> TASKS TO COMPLETE:
A) In the passage on Bitcoin and BitMEX, what would have followed if Bitcoin's price had gone to zero on BitMEX? List each outcome it gives.
B) Answer these questions from the passage on Bitcoin and BitMEX:
(i) What sentence did Arthur Hayes receive, and for what offense?
(ii) What jargon term does the passage use for unlikely, unpredictable events with potentially catastrophic consequences?
(iii) Who intervened in the case of traditional finance?

> SELECTED TEXT:

------------------------------------------------------------

It is very difficult to think that those whales had the intention to collapse the price of Bitcoin to zero; they were probably hedging shorts on their spot positions.

CLARIFICATIONS ON BITMEX AND ARTHUR HAYES

Some pointed out that BitMEX was well known for its “order submission errors.” In other words–according to industry experts–it meant that Hayes’ exchange was routinely faced with data overloads that caused its system to malfunction, as well as failure to execute client orders. Essentially, the trading platform was using outdated technology that was therefore unable to function properly under certain circumstances. As Bitcoin’s price recovered from the Covid-crash of March 2020 and reached a new all-time high later that year, BitMEX CEO Arthur Hayes was sentenced to 2 years probation for money laundering.


COMPARING EPISODES

Thirty-three years later, financial markets have experienced two unlikely, unpredictable events with potentially catastrophic consequences: referred to in the jargon as “Black Swans.” Only the intervention of agents outside the markets managed to contain the damage and reverse the downward spiral that was generated on Black Monday 1987 in the SP500 index and March 12-13 2020 in the price of Bitcoin: Alan Greenspan of the Federal Reserve in the case of traditional finance; Arthur Hayes of the BitMEX exchange in the case of the crypto sector. Finally, without that kind of intervention one can speculate that-in the first case-the entire global finance might have collapsed and the real economy would probably have gone into recession for many years to come.

In the second case, if the price of Bitcoin had gone to zero on the BitMEX exchange, presumably the largest exchange in the industry would have gone out of business, as all users would have withdrawn their capital; moreover, the prices of altcoins[i] would have collapsed in correlation to the price of Bitcoin, and investor confidence in what was then a newly established industry would have received a huge blow. At that point, the price of Bitcoin would have hypothetically stabilized at the level of the low of the 2018 bear market (a around $3500) and the crypto sector would have likely plunged into oblivion for a few years, but in the long run would have recovered.

------------------------------------------------------------

> INFORMATION SHOWN:
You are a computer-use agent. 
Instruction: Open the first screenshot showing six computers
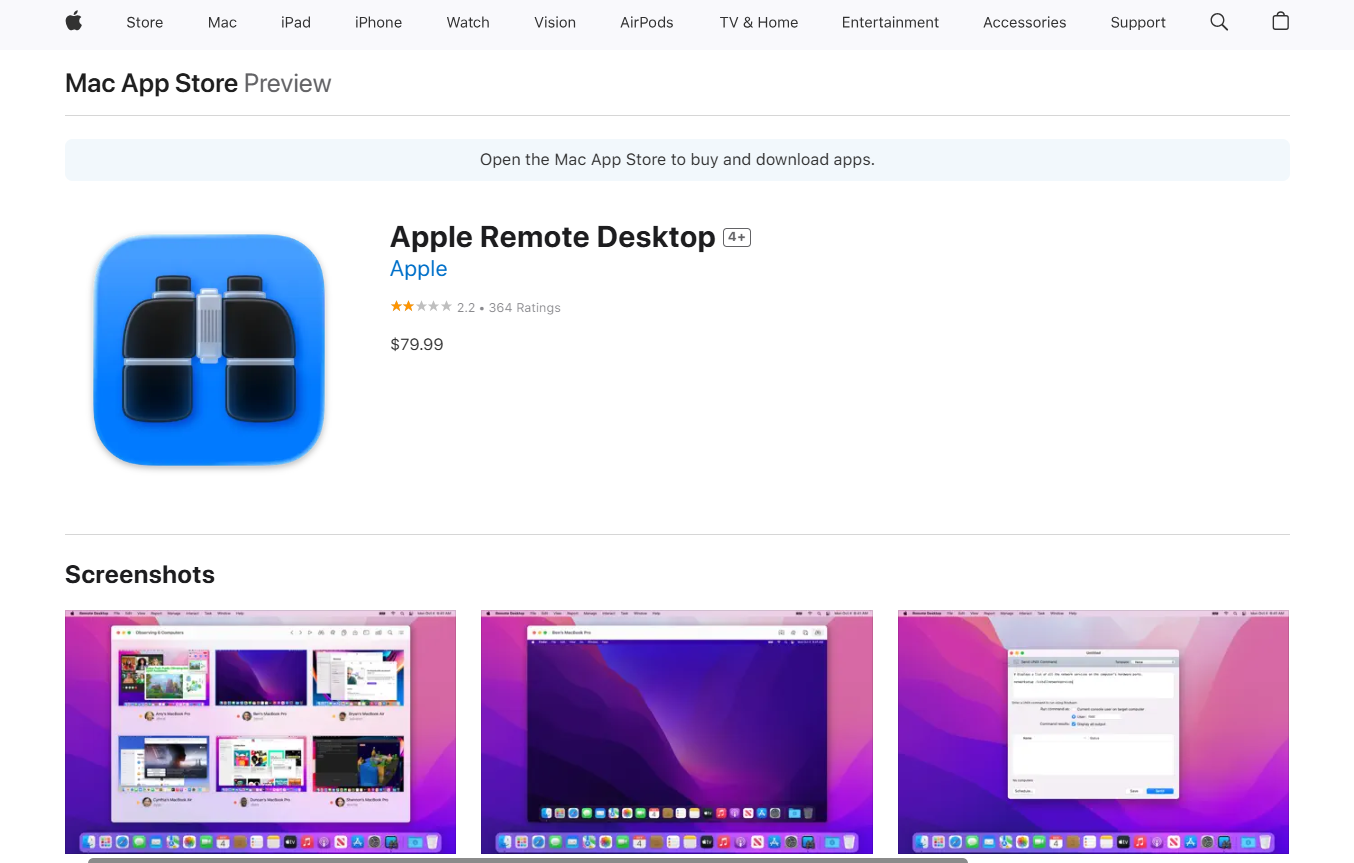click(x=260, y=731)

------------------------------------------------------------

> EXPECTED OUTPUTS:
A)
- The largest exchange in the industry would have gone out of business, as all users would have withdrawn their capital.
- Altcoin prices would have collapsed in correlation with Bitcoin's price.
- Investor confidence in the newly established industry would have taken a huge blow.
- Bitcoin's price would have stabilized at the low of the 2018 bear market, around $3500.
- The crypto sector would have plunged into oblivion for a few years.
- In the long run, the crypto sector would have recovered.

B)
(i) Two years of probation for money laundering.
(ii) "Black Swans."
(iii) Alan Greenspan of the Federal Reserve.